Before this discovery, astronomers could only observe far-away stars within clusters. The ability to see each individual star allows scientists to learn more about each star’s brightness, along with other characteristics that inform perceptions of what the universe was like earlier in its history.

“Even though it seems less efficient to observe the universe one star at a time, it’s like if people on a different planet used a telescope to look at Minneapolis,” Kelly said. “You might see more looking at the entire city, but you would learn a lot more about the city from observing individual people.”

The ability to test single stars also sheds light on the makeup of dark matter.

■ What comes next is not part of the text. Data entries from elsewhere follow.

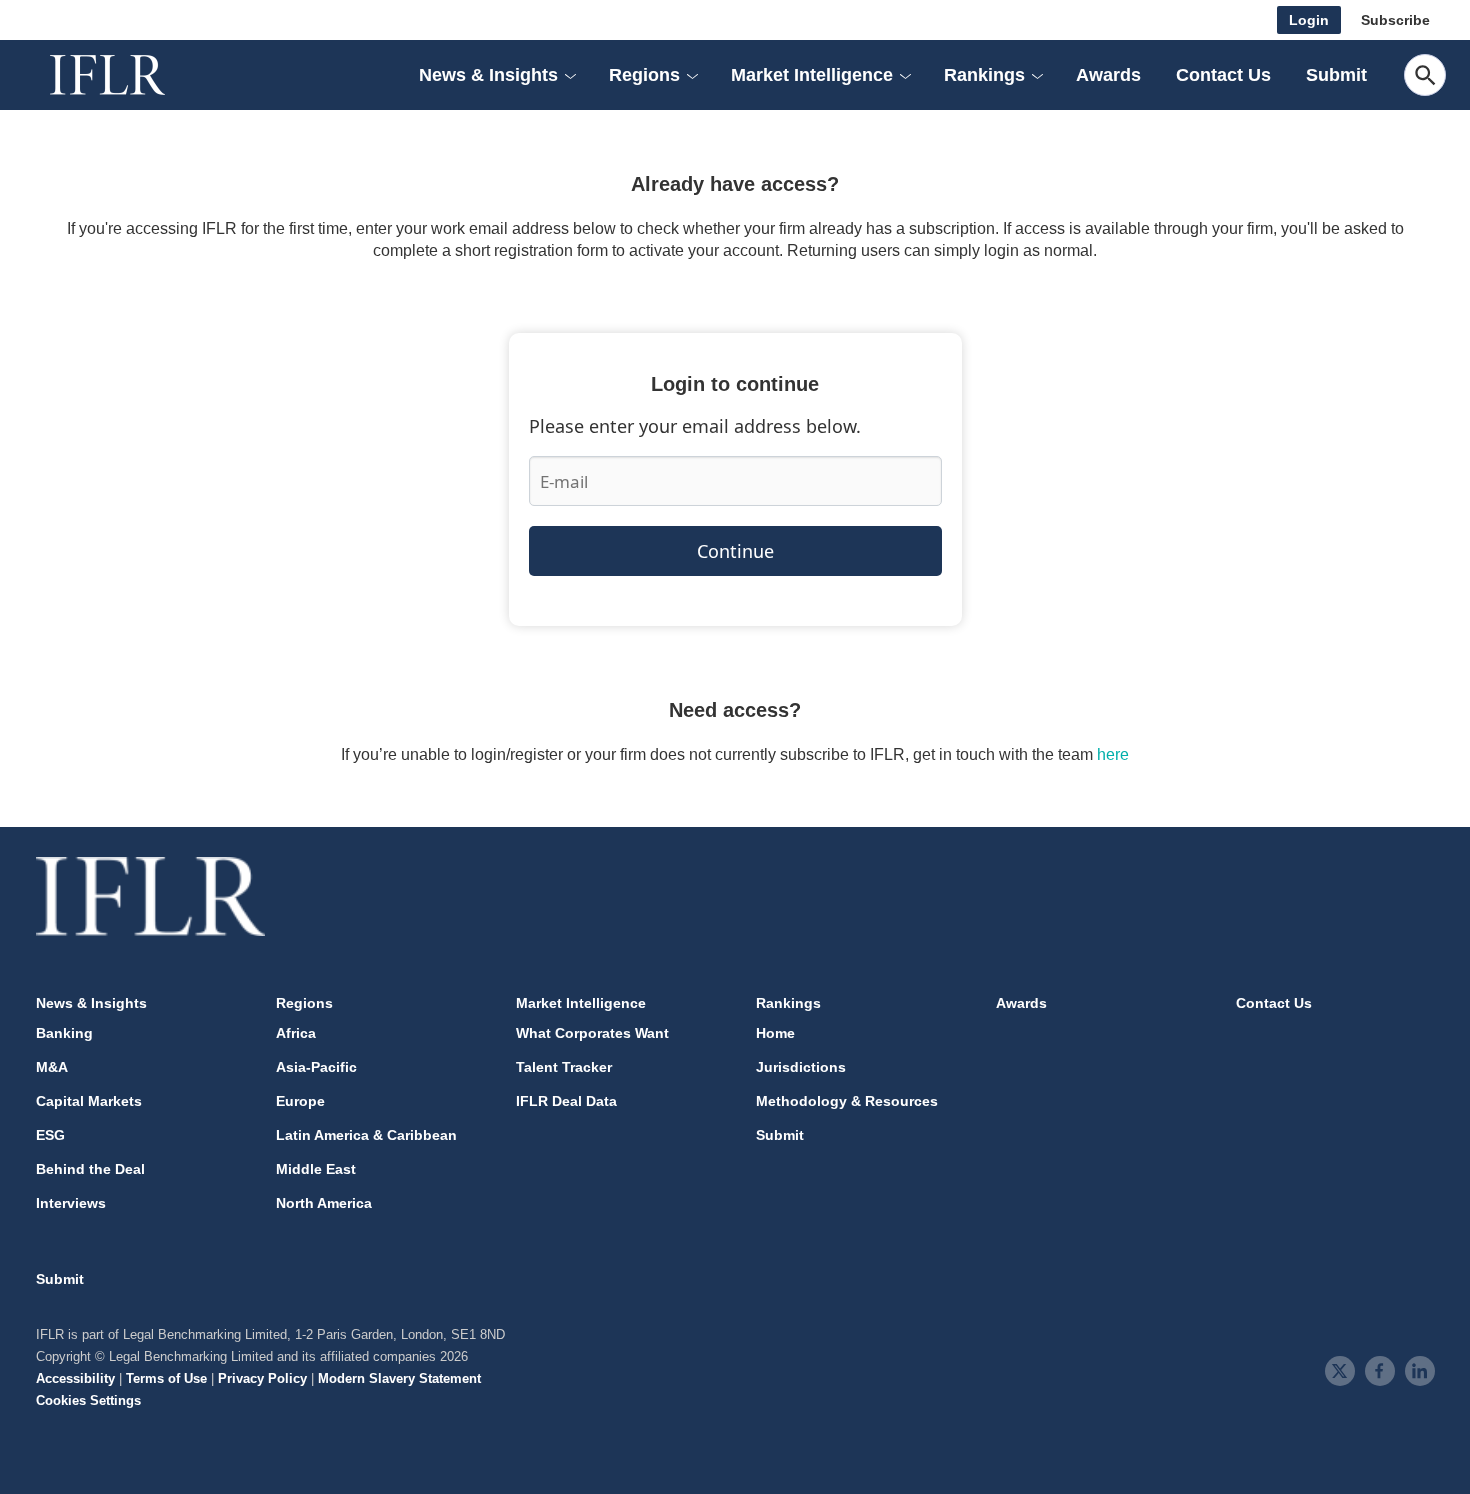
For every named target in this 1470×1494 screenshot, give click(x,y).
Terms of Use (166, 1378)
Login (1309, 20)
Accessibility (75, 1378)
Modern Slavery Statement (399, 1378)
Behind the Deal (90, 1169)
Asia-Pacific (316, 1067)
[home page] (130, 75)
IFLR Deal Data (566, 1101)
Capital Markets (89, 1101)
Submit (1336, 75)
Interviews (71, 1203)
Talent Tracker (564, 1067)
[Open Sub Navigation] (570, 75)
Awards (1108, 75)
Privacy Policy (262, 1378)
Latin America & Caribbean (366, 1135)
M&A (52, 1067)
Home (775, 1033)
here (1113, 754)
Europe (300, 1101)
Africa (296, 1033)
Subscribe (1395, 20)
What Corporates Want (592, 1033)
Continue (735, 551)
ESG (50, 1135)
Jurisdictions (801, 1067)
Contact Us (1223, 75)
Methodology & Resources (847, 1101)
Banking (64, 1033)
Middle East (316, 1169)
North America (324, 1203)
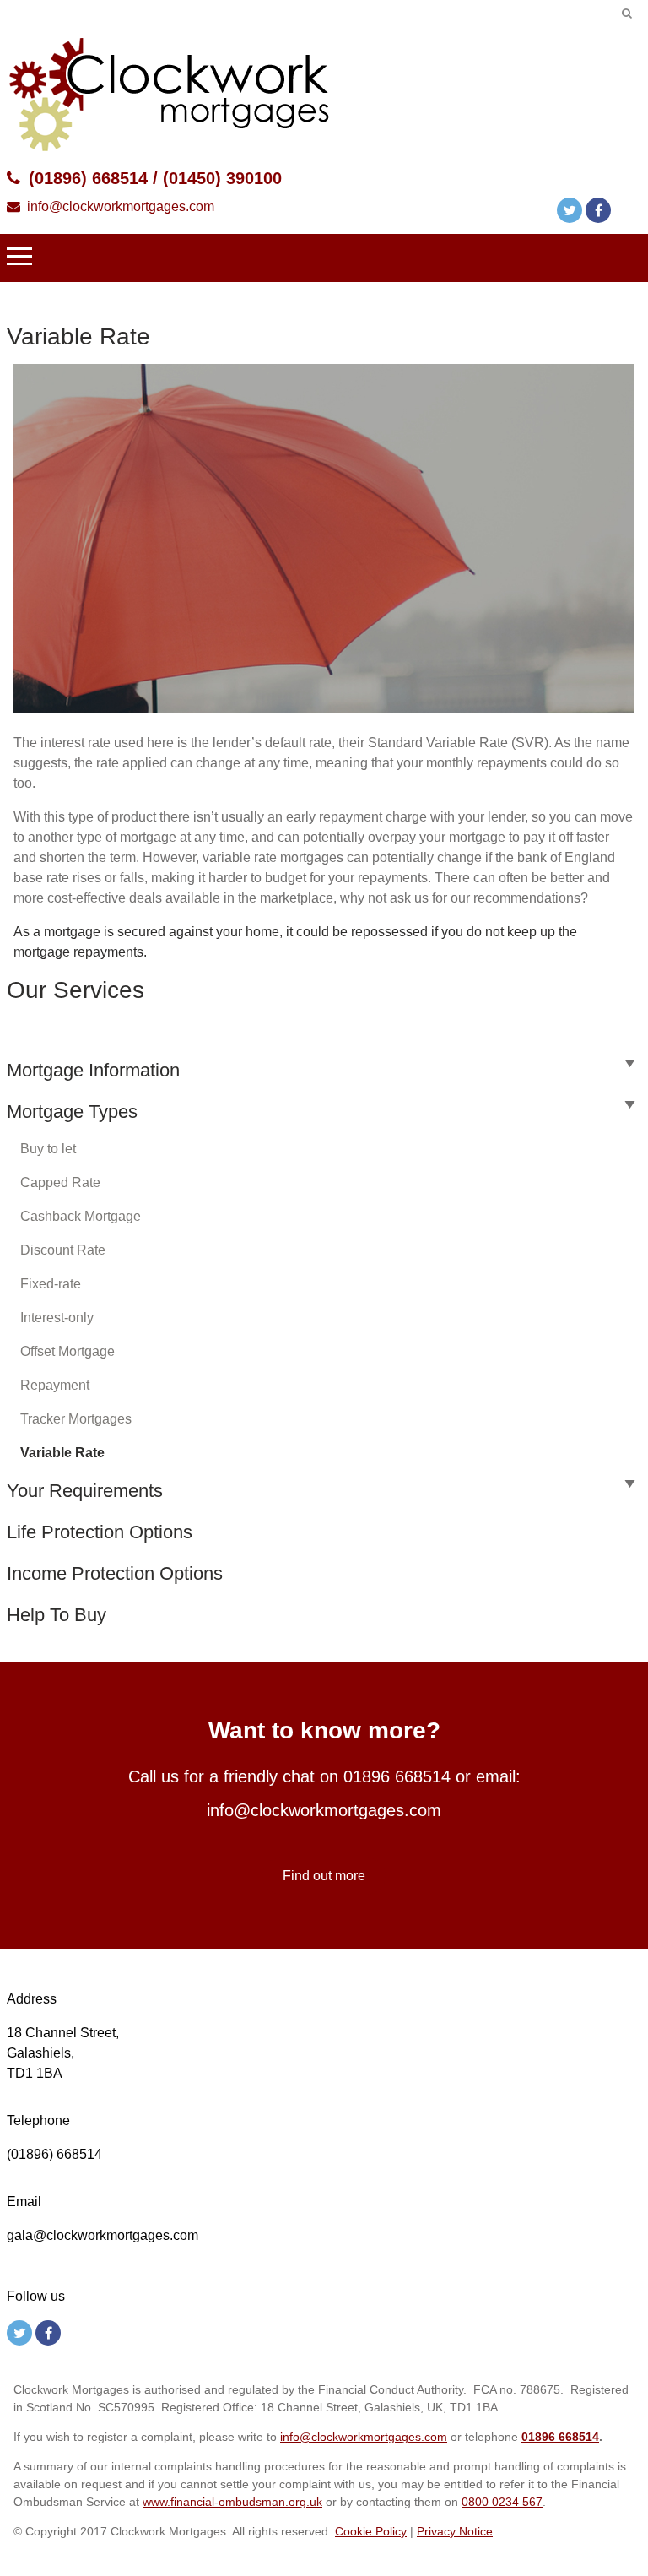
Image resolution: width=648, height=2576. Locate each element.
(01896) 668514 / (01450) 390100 (155, 178)
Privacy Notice (455, 2531)
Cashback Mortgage (80, 1216)
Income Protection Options (115, 1573)
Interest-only (57, 1317)
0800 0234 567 (502, 2501)
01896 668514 (397, 1776)
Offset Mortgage (67, 1351)
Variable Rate (62, 1452)
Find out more (324, 1875)
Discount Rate (62, 1250)
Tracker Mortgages (76, 1419)
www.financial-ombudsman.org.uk (232, 2501)
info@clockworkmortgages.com (120, 206)
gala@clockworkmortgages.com (102, 2235)
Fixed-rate (50, 1284)
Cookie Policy (371, 2531)
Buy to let (48, 1149)
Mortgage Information (93, 1070)
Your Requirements (85, 1490)
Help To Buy (56, 1614)
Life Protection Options (99, 1532)
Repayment (54, 1385)
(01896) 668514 (54, 2154)
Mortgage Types (72, 1111)
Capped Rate (60, 1182)
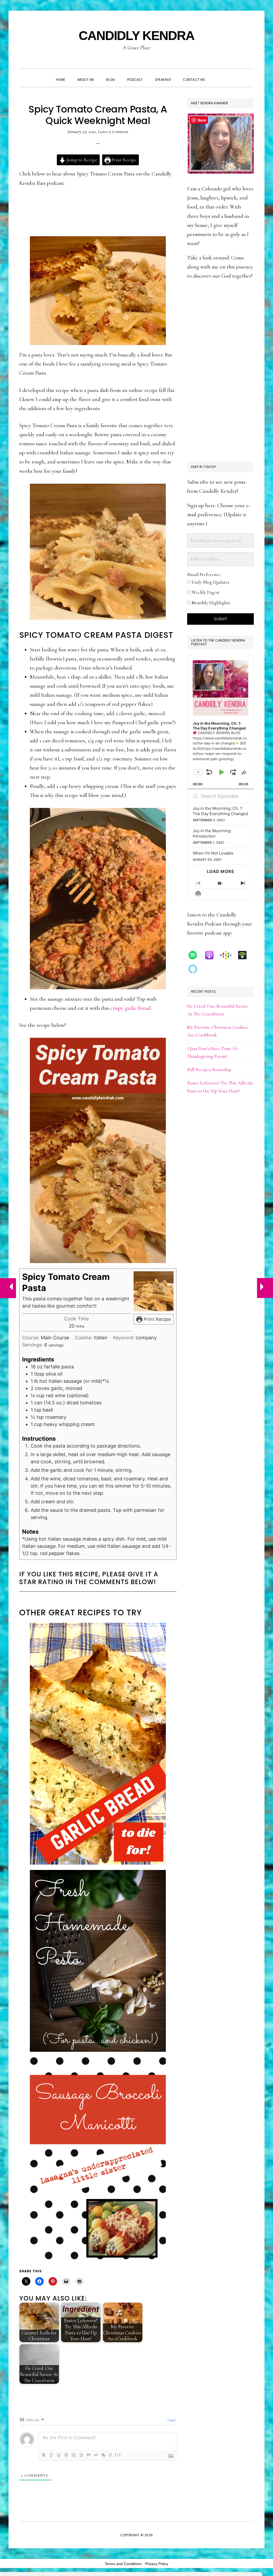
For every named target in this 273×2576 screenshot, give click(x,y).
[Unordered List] (81, 2455)
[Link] (103, 2455)
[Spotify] (195, 955)
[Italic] (51, 2455)
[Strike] (66, 2455)
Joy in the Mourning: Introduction (212, 833)
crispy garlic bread (130, 1008)
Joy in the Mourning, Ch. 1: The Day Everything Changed (220, 811)
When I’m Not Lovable (213, 853)
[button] (217, 75)
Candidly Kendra (136, 36)
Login (171, 2420)
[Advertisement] (220, 371)
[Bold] (43, 2455)
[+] (118, 2455)
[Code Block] (96, 2455)
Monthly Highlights (210, 603)
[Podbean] (245, 955)
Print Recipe (123, 160)
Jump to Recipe (81, 160)
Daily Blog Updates (210, 582)
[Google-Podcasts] (228, 955)
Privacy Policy (156, 2564)
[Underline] (58, 2455)
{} (110, 2455)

A popular hypothesis is that dark matter is made of black holes, but the better understanding of star characteristics is likely to rule that out and instead support the hypothesis that dark matter is smoothly distributed throughout the cosmos, Williams said.

In the 1990s, astrophysicists used gravitational lensing to see far-away galaxies, but the technique has since been neglected by many scientists, Kelly said.

“There were theoretical papers about this published 20 years ago, but no one really noticed or cared because they didn’t think it was possible,” Williams said. “We were caught off guard, but in a good way.”

Finding this star sets a precedent for more frequent discoveries in the future, scientists say. Kelly’s paper is the first in a collective goal among astronomers to document the details of every star in order to create a census of the universe.

“All of what astrophysics is, is understanding the world we live in,” Williams said. “There’s no useful information from this. You can’t make microwaves from discovering stars. This is to satisfy our curiosity about the universe.”